Bir paket sigara ve iki bira aldım. Çamaşır makinesinin yanında içiyorum. Neyse ki durumun farkında olacak kadar aklım başımda. Yine de ablama yazıyorum: “Çıldıracağım!”
17:15
Ablamdan tek cümle cevap geliyor: “Aklım hep sende ya…” Merak etsin istiyorum o yüzden cevap vermiyorum. Verseydim şöyle derdim: “Merak etme. Biz kardeşimizi kaybettik, aklımızı kaçırmadık. Allah daha beteriyle sınamasın. Bu da geçer.” Alkolün başlangıç etkisi.
Babamla da konuşmayı düşünmüyorum. Anlamaz. Sinirlenir, boşuna günaha girerim.

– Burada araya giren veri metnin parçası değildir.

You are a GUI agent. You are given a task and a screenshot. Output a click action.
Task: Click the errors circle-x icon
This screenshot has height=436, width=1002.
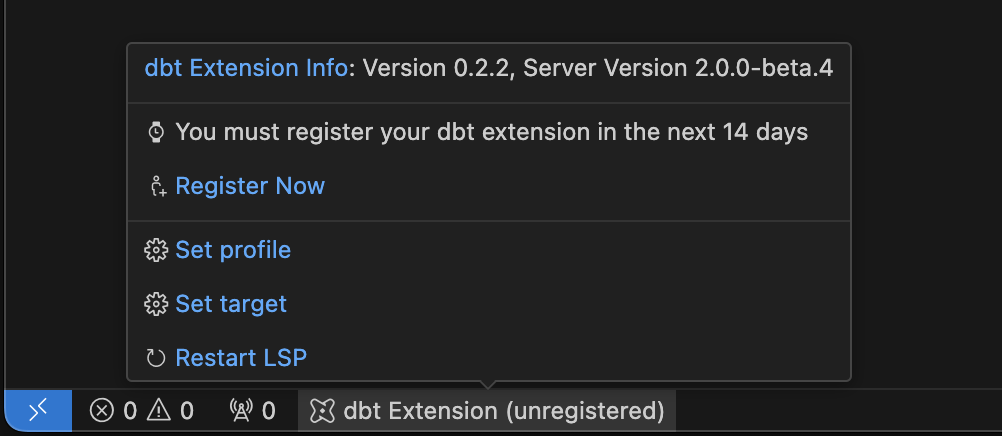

Tatilden döndüğüm günün gecesinde, uykumun en derin saatinde, saat 03:00’te aradı babam. Evden nasıl fırlayıp geldim buraya hatırlamıyorum. Ama o günden bugüne geçen, geçmekte olan üçüncü günüm bugün. Ben iyi değilim kızım, diyor. Neyin var dedikçe tek cevabı bu. Uyuyamıyorum, diyor bir de. Her Allah’ın günü aynı şeyleri söylüyor, beni bırakmıyor. Ben onu bırakabilir miyim zaten? Bırakıp gitsem rahat olabilir miyim? Huzur içinde uyuyabilir miyim? Bari o iyi olsun, huzurlu olsun, ben sonra giderim. Ama bir şey var, bana karşı bir şey. Uyuyor, ağrısı yok, dışarı çıkıp dolaşıp geliyor ama ben gitmeye kalkınca “Ben iyi değilim kızım.” diyor. Tatile gittim diye, biraz kafamı dinledim diye intikam alıyor, başka sebebi yok. Kardeşime de böyle yapardı. Ne zaman kendi kanatlarıyla uçmak istese, babam fenalaşır, hasta olurdu. Yanında tuttu rahmetliyi, kendi iş yerinde, kendi yörüngesinde.
18:31
Bulaşıkları fazla gürültülü yıkıyorum. Kaşıkları fırlatıyorum. Ses çıkartmak iyi geliyor. İçimdeki sıkışmış seslere böyle bir imkân tanıdım. Babam beni görmüyormuş, çıkardığım sesleri duymuyormuş gibi televizyona bakıyor. Altmış metrekare evde hızlı hızlı yürüyorum. Öyle ki bedenimin hızı etrafta rüzgâr oluşturuyor. Rüzgârın da bir sesi var. Bugün babamla konuşmuyorum. O da benimle konuşmuyor zaten. Benimle bir ilgisi de yok, tek tasası kendisi.
21:00
Saatler geçmek bilmiyor sanki. Babam “Uyuyamıyorum.” diyor ve bir Xanax daha almaya kalkıyor. Saçmalama, diyorum. Ben yatınca alacak, biliyorum. Fazla konuşmama gerek yok o yüzden, iyi geceler, dedim sadece, odama çekildim erkenden.
Dördüncü gün
04:30
Uyandım. Baş ağrısı. Ev çok sıcak. Hem terliyim hem de boğazım kurumuş. Ağrı kesici, su. Babam horluyor. Xanax içilmiş, belli. Daha ne kadar böyle göçebe yaşayacağım. Sırtım, belim ağrıyor. Bu yatak beni sakat bırakacak. Youtube’dan video izledim biraz. Canan Karatay sağlıklı yaşamdan, zeytinden cevizden bahsediyordu. Yarından itibaren sağlıklı yaşamaya başlayacağım. Yeter ki sabah olsun artık. Baş ağrısını yapan iki bira olamaz. Babam rüyasında sayıklıyor. Bir şeyler için endişe ediyor, telaşlı telaşlı bir şeyler söylüyor. Birden dokuz yaşındaki yetim Ali oluyor. İçim titriyor. Sabah kalkınca onunla güzel güzel konuşacağım, beraber kahvaltı edeceğiz. Martılar çığlık çığlığa yemek peşindeler. Kedilerin sesi martılarla yarışıyor. Ekmek kavgası. Gün ağarmaya pek yakın demek ki. Panadol ağrıyı kesmeye yetmiyor. 7:30’a kadar kitap okudum. Sonra biraz uyumuşum.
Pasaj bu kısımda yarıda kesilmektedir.